Pour vous, le commentateur, comment gère-t-on l’effort de tenir l’antenne pendant 20 ou 30 heures sans interruption ?

C’est une fatigue mentale extrême et on finit parfois plus « fracassé » que certains coureurs à la fin du week-end. Il faut rester concentré sur les écrans GPS, les faits de course et le déroulé technique sans jamais décrocher. La pression est constante car il faut être capable de meubler intelligemment pendant 45 minutes si une connexion satellite coupe brutalement en montagne.

Votre préparation ressemble-t-elle à celle d’un journaliste sportif ?

Pour mon premier live UTMB (à Verbier, Suisse) il y a quatre ans, je me suis mis une pression énorme et j’avais préparé 100 pages de notes. Même si je n’en utilise que 10 %, ce travail de recherche me permet d’avoir toujours des « pépites » ou des anecdotes à raconter sur les coureurs. Il faut aller fouiller dans les journaux locaux et lire des livres pour intéresser les gens sur la durée.

Justement, est-ce que cette médiatisation massive change le comportement des athlètes élites et de leurs sponsors ?

Clairement, les meilleurs mondiaux se pressent là où il y a de la visibilité car c’est une exigence de la part de leurs marques. L’année dernière, nous avons dû monter un live en urgence au Chianti Ultra Trail (Italie) car les trois derniers vainqueurs de l’UTMB, notamment Kilian Jornet et Jim Walmsley, s’étaient inscrits. Les staffs analysent aussi nos images en direct pour comprendre la technicité du terrain et affiner leurs stratégies de course.

Le ton des directs semble aussi plus décontracté qu’à la télévision classique. C’est une volonté de rester proche de la communauté ?

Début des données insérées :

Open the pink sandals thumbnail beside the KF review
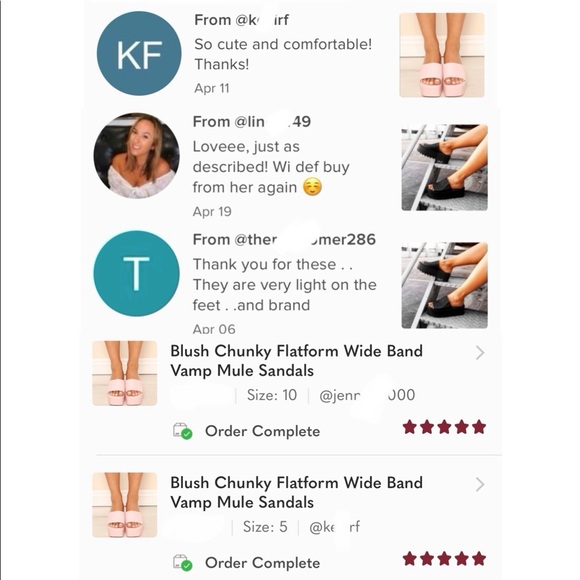580x580 pixels. point(442,55)
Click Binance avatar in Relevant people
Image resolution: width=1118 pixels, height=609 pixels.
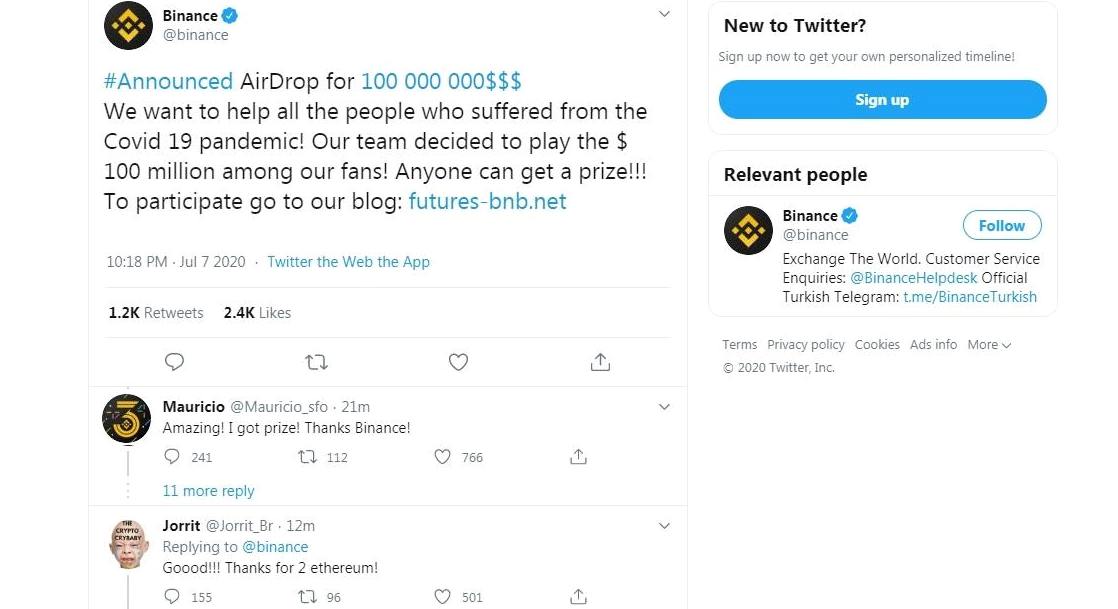click(748, 230)
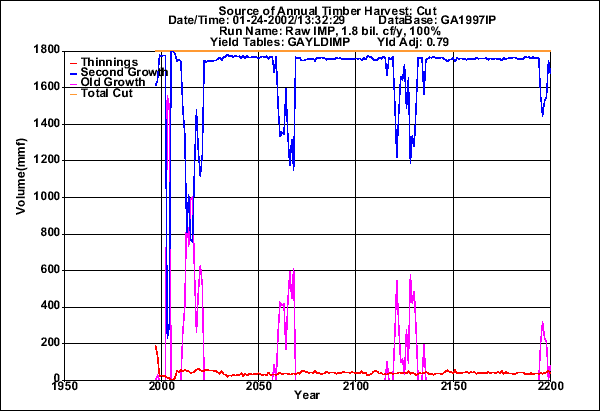
Task: Click the 2050 tick on the year axis
Action: coord(259,386)
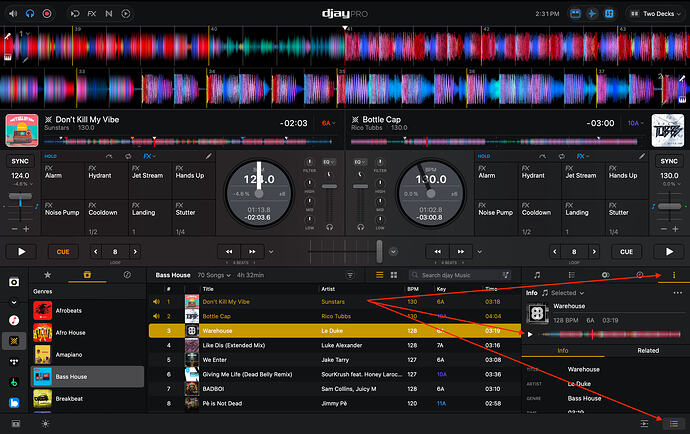Open the favorites star tab in library sidebar
Image resolution: width=690 pixels, height=434 pixels.
pos(48,275)
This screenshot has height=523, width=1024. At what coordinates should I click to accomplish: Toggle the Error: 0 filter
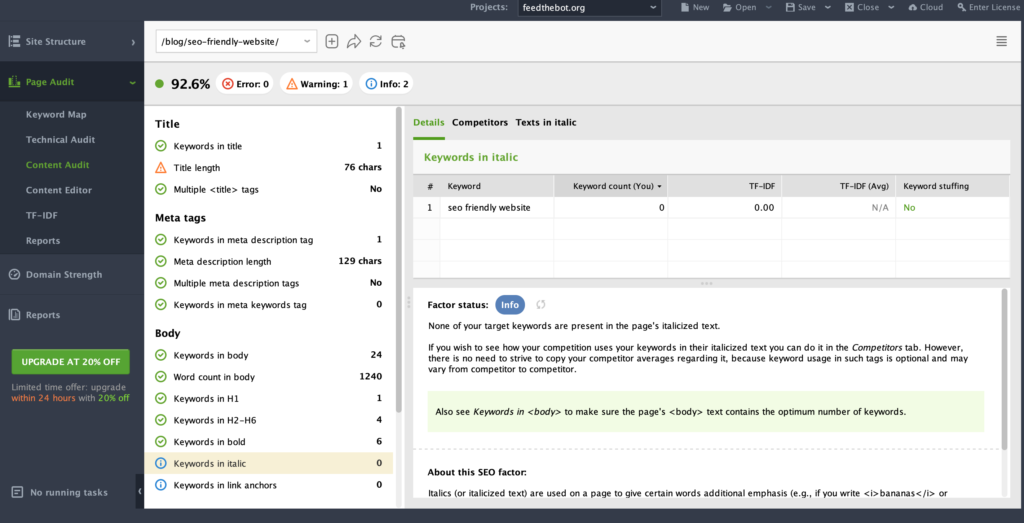click(x=245, y=84)
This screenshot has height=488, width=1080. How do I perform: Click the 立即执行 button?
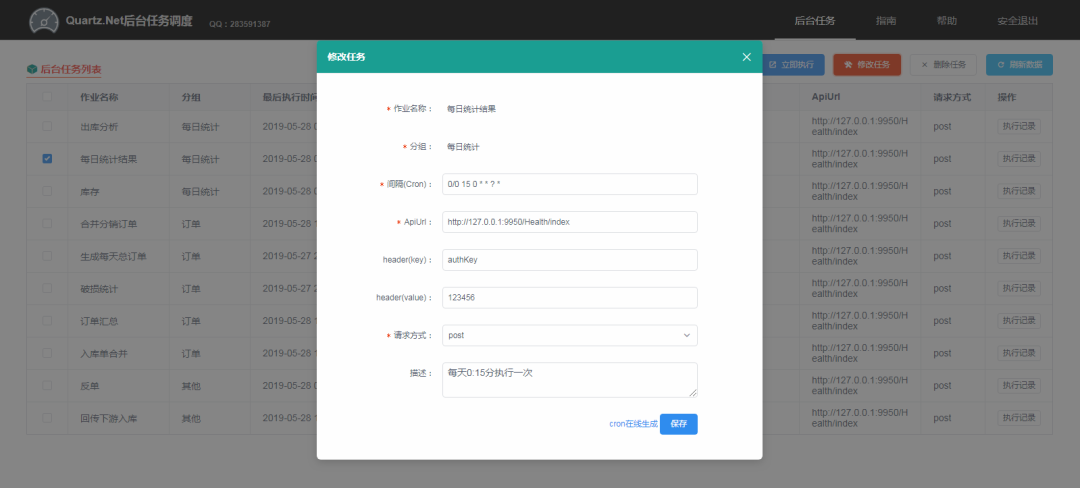point(792,65)
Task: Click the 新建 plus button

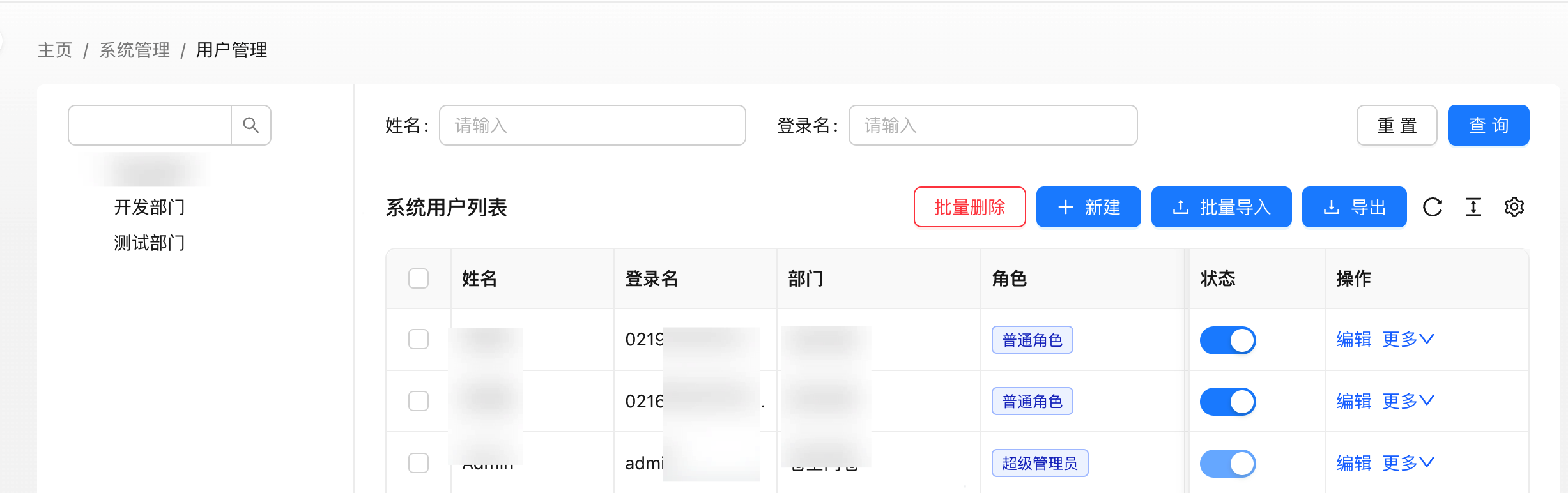Action: (x=1089, y=207)
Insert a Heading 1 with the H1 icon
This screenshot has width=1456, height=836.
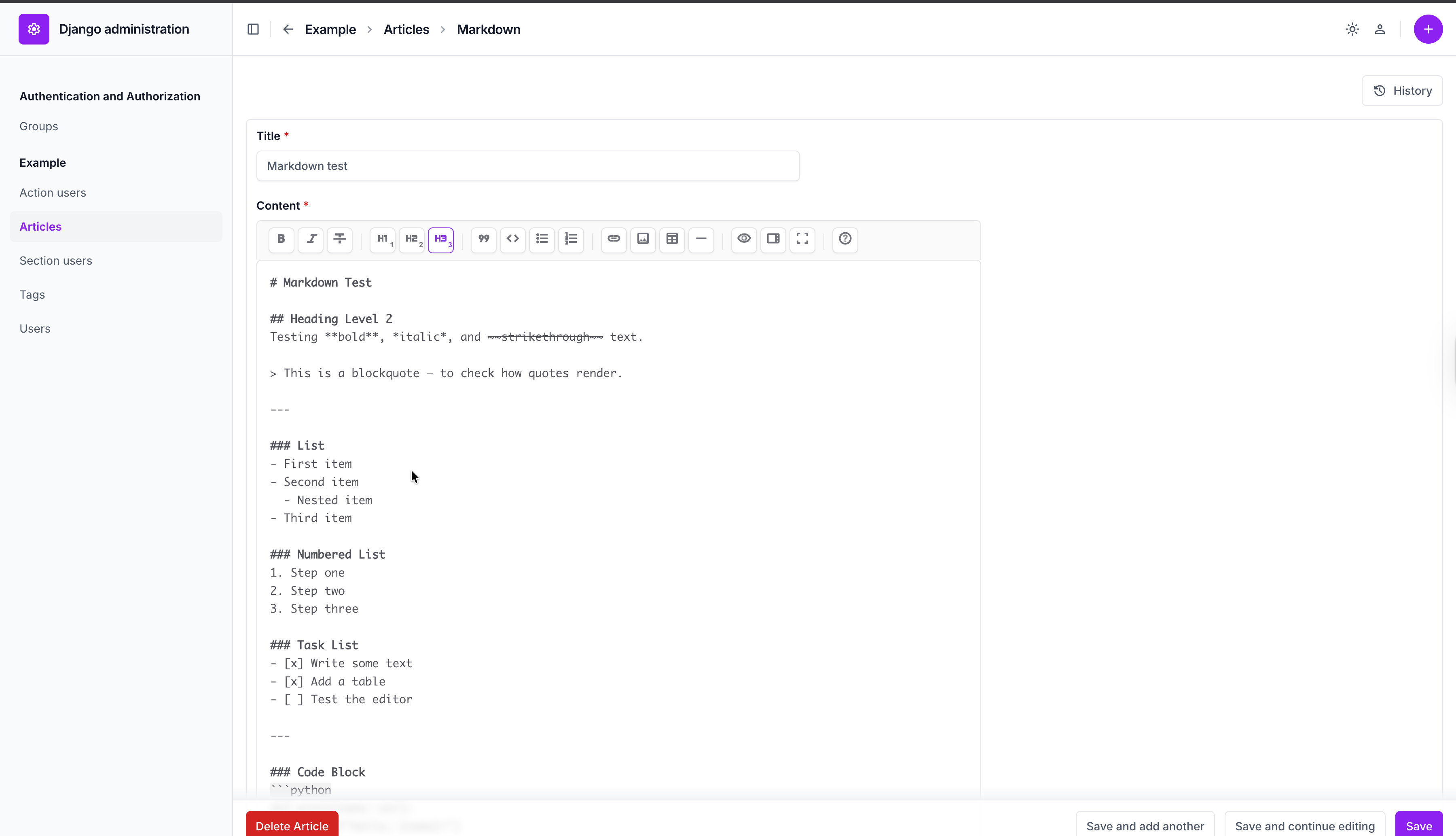click(382, 240)
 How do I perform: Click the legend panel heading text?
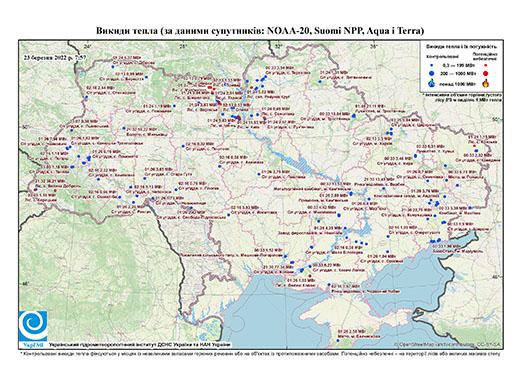[462, 47]
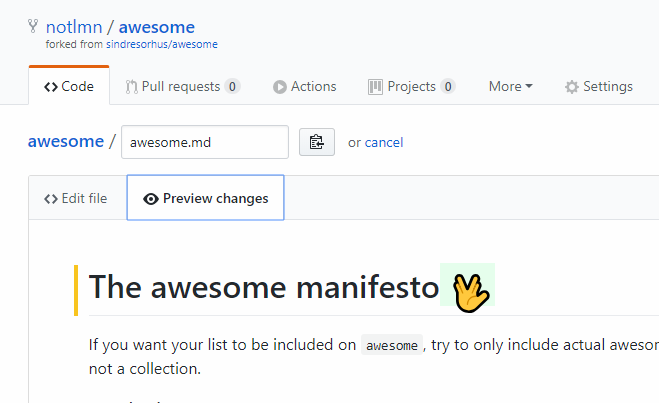Open the notlmn user profile link
The width and height of the screenshot is (659, 403).
click(x=74, y=27)
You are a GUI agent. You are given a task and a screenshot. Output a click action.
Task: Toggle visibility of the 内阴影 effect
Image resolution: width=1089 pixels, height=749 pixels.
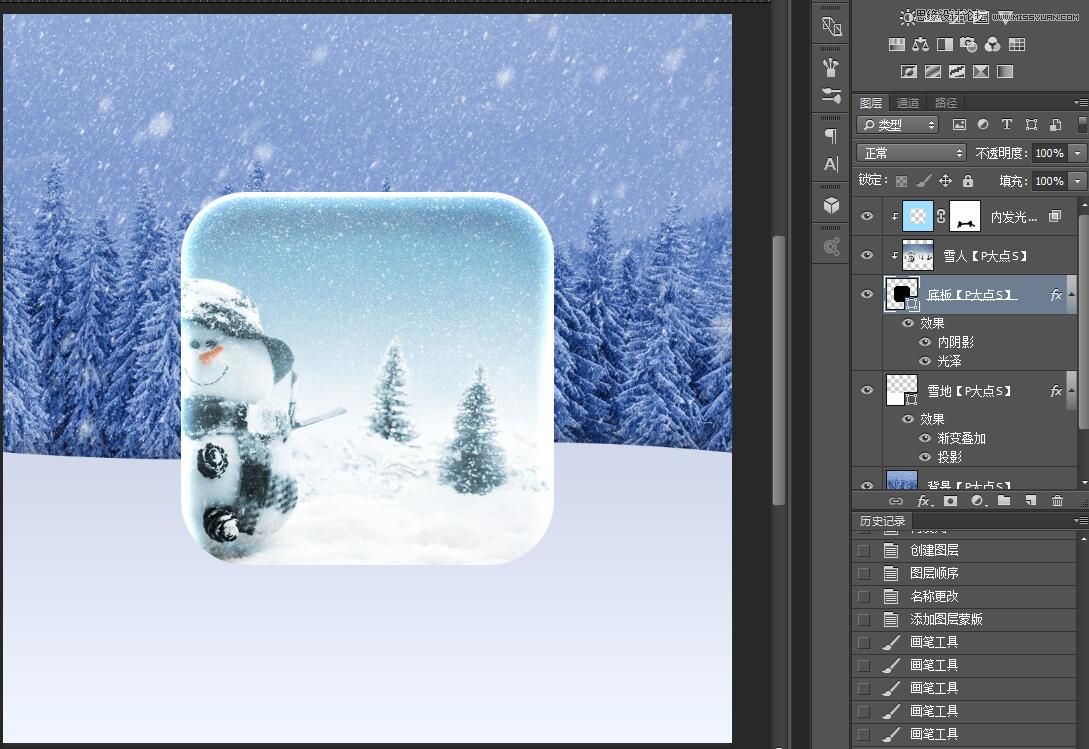925,342
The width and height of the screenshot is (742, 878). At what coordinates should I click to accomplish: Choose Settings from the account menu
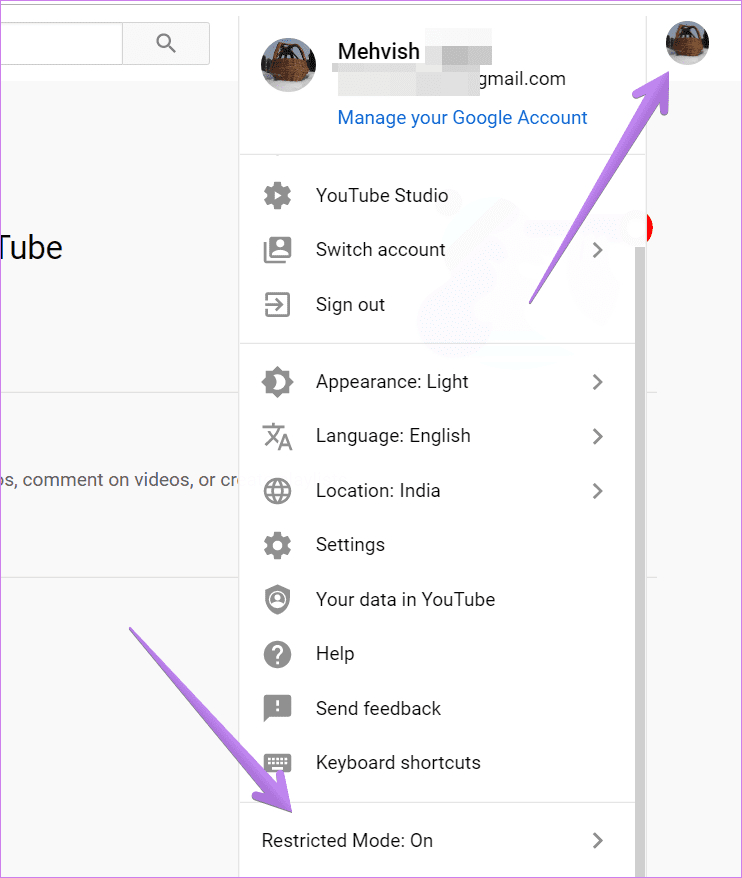[x=350, y=544]
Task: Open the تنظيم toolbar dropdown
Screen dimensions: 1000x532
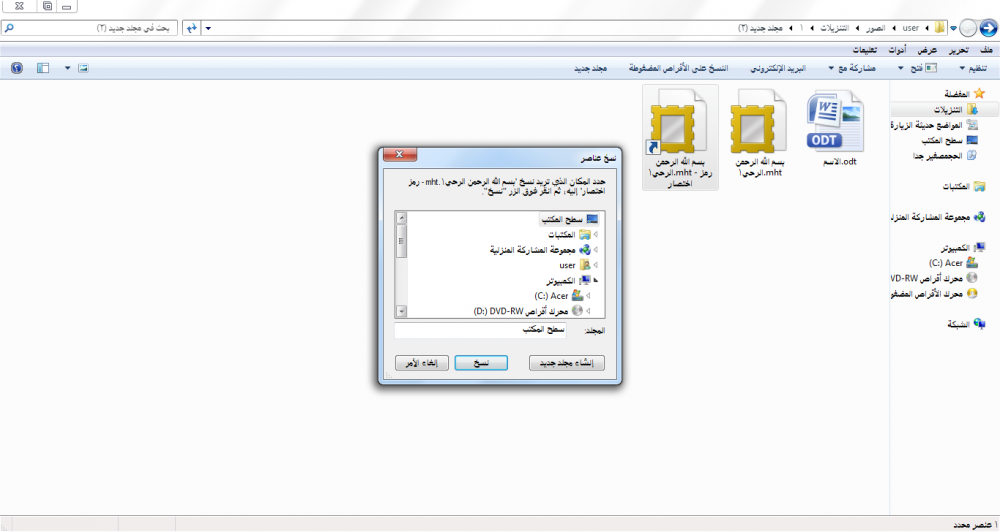Action: coord(973,68)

Nous avons carte blanche pour être amusants et éviter que le live ne devienne aussi monotone que certaines étapes du Tour de France. J’utilise une console de sons pour balancer des ambiances locales, comme de la musique thaïlandaise pour les courses en Asie. L’objectif est d’être très professionnel techniquement tout en restant décalé pour mettre les spectateurs en transe derrière leur écran.

On voit aussi de plus en plus de consultants coureurs à vos côtés. Qu’apportent-ils en plus ?

Ils amènent une expertise de terrain pure, comme Hugo Ferrari ou Marie-Sophie Carpentier. Ils connaissent la sensation réelle du froid, de la nuit et de la douleur quand on joue le top 20 d’un ultra. Leur présence attire aussi leur propre communauté et rajeunit l’audience du live grâce à leurs réseaux sociaux.